WHAT YOU HAVE TO DO:
The line containing "Task: Open the Reject Detail tab" marks where to begin; quote it and every line after it through the end of the data, exactly as written.

(Stored items)
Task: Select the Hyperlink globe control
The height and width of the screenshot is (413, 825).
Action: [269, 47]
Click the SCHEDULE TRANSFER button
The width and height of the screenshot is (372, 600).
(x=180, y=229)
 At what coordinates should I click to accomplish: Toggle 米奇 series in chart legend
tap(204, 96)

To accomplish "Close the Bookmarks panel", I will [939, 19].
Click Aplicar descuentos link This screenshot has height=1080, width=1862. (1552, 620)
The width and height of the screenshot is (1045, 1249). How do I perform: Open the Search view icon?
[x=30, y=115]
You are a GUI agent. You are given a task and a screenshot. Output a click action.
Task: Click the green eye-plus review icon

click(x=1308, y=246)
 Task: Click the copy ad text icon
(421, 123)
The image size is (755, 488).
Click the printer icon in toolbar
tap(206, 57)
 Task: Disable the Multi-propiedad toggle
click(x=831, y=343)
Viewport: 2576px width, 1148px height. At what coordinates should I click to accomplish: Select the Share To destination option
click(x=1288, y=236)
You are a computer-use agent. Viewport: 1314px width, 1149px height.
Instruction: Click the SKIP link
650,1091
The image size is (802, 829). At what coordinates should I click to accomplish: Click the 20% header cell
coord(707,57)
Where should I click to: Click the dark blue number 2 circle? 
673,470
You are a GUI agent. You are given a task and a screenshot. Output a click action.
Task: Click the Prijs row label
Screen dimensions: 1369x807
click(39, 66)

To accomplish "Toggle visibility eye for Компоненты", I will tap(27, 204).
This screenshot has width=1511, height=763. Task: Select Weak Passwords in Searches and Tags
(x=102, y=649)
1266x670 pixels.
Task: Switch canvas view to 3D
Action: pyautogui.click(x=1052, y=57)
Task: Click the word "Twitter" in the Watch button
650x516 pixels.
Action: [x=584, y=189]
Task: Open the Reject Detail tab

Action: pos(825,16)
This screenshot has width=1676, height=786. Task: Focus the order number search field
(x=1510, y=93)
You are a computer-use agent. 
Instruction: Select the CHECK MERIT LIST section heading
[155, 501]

FINISHED EXERCISE:
Task: Open the Reject Detail tab

Action: pos(825,16)
This screenshot has width=1676, height=786. Task: Focus the order number search field
(x=1510, y=93)
You are a computer-use agent. 
Instruction: Select the CHECK MERIT LIST section heading
[155, 501]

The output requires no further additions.